[DOCUMENT TEXT]:

GSK launches Action Potential Venture Capital for R&D
GlaxoSmithKline has announced the launch of Cambridge, Mass.-based Action Potential Venture Capital (APVC), a $50 million strategic venture capital fund that will invest in companies that pioneer bioelectronic medicines and technologies.
APVC intends to build a portfolio of five to seven companies over the next five years. The fund will focus investments in three areas: startup companies that aim to pursue the vision of bioelectronic medicines; existing companies with technologies interacting with the peripheral nervous system through first-generation devices that can stimulate or block electrical impulses; and companies advancing technology platforms that will underpin these treatment modalities.
The fund complements the work of GSK’s Bioelectronics R&D unit, which was established in 2012 after a two-year effort to seek out and engage the most promising researchers in this emerging area of science. The name of the fund comes from electrical signals called action potentials that pass along the nerves in the body. Irregular or altered patterns of these impulses may occur in association with a broad range of diseases.
GSK believes miniaturized devices, or bioelectronic medicines, can be designed to read these patterns. The devices could be designed to interface between the peripheral nervous system and specific organs to read, change or generate electronic impulses that help treat disorders as diverse as inflammatory bowel disease or rheumatoid arthritis; respiratory diseases such as asthma and COPD; and metabolic diseases including type 2 diabetes.
The field of bioelectronic medicines is in its very early stages. GSK’s ambition, through collaboration with scientists globally, is to have the first medicine that speaks the electrical language of our body ready for approval by the end of this decade.

[SUPPLIED MATERIAL]:

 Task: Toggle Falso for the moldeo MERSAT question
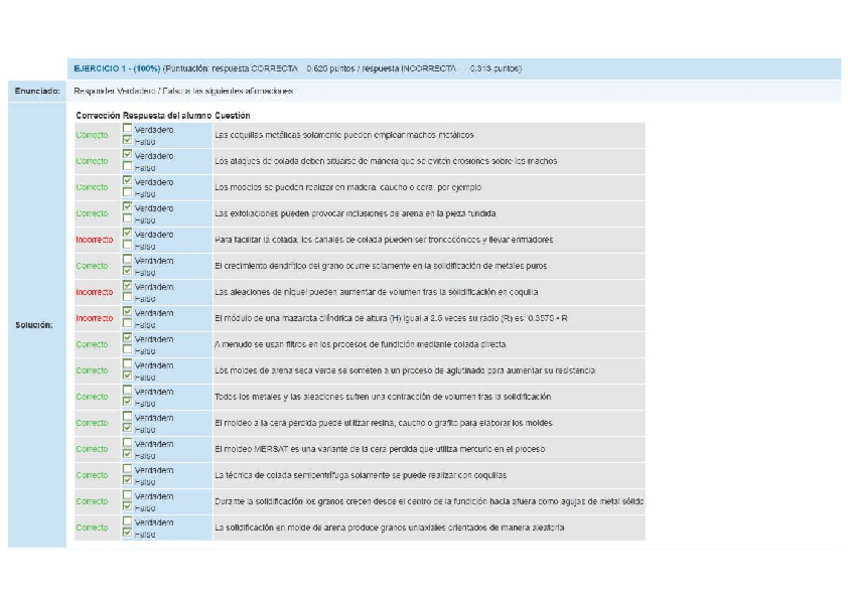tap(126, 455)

--

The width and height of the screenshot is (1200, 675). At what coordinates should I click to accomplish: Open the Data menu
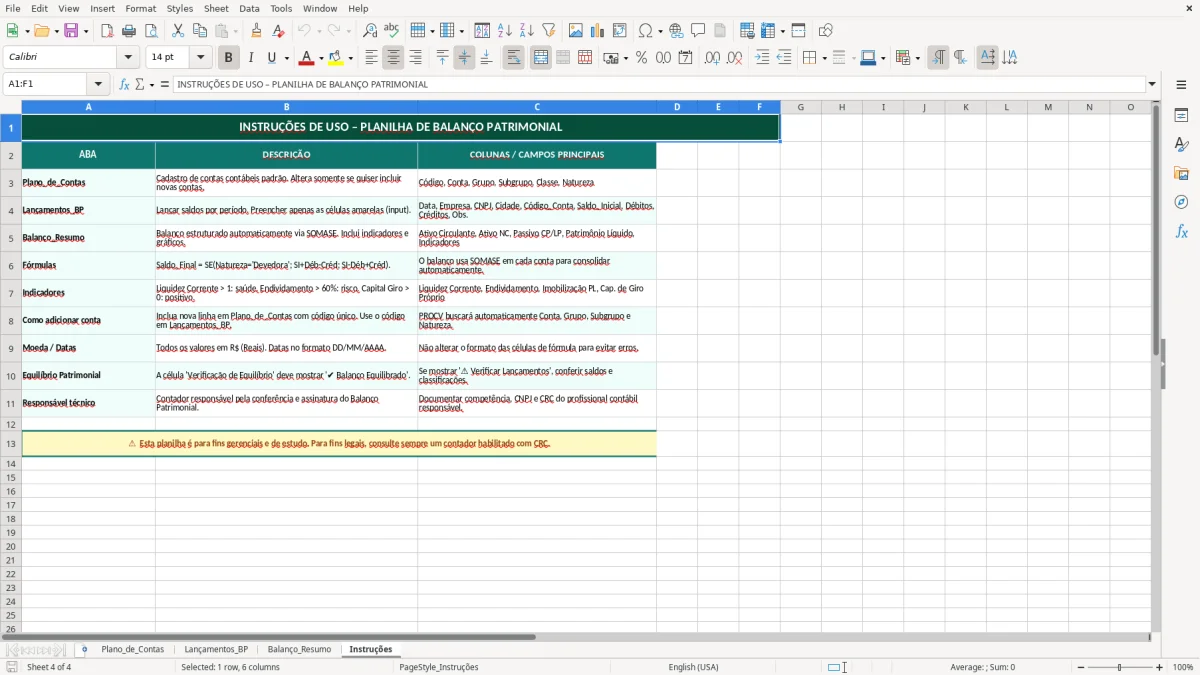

[WORK INSTRUCTION A]:
Answer these questions from the article on GSK's venture fund, one answer per line:
(i) How large is the Action Potential Venture Capital fund?
(ii) In what year was GSK's Bioelectronics R&D unit established?
(iii) By when does GSK aim to have the first medicine that speaks the electrical language of the body ready for approval?
[WORK INSTRUCTION B]: Please list every specific disease or disorder that the article on GSK's venture fund names as one that bioelectronic devices could help treat.

[ANSWER A]:
(i) $50 million
(ii) 2012
(iii) By the end of this decade

[ANSWER B]:
- Inflammatory bowel disease
- Rheumatoid arthritis
- Asthma
- COPD
- Type 2 diabetes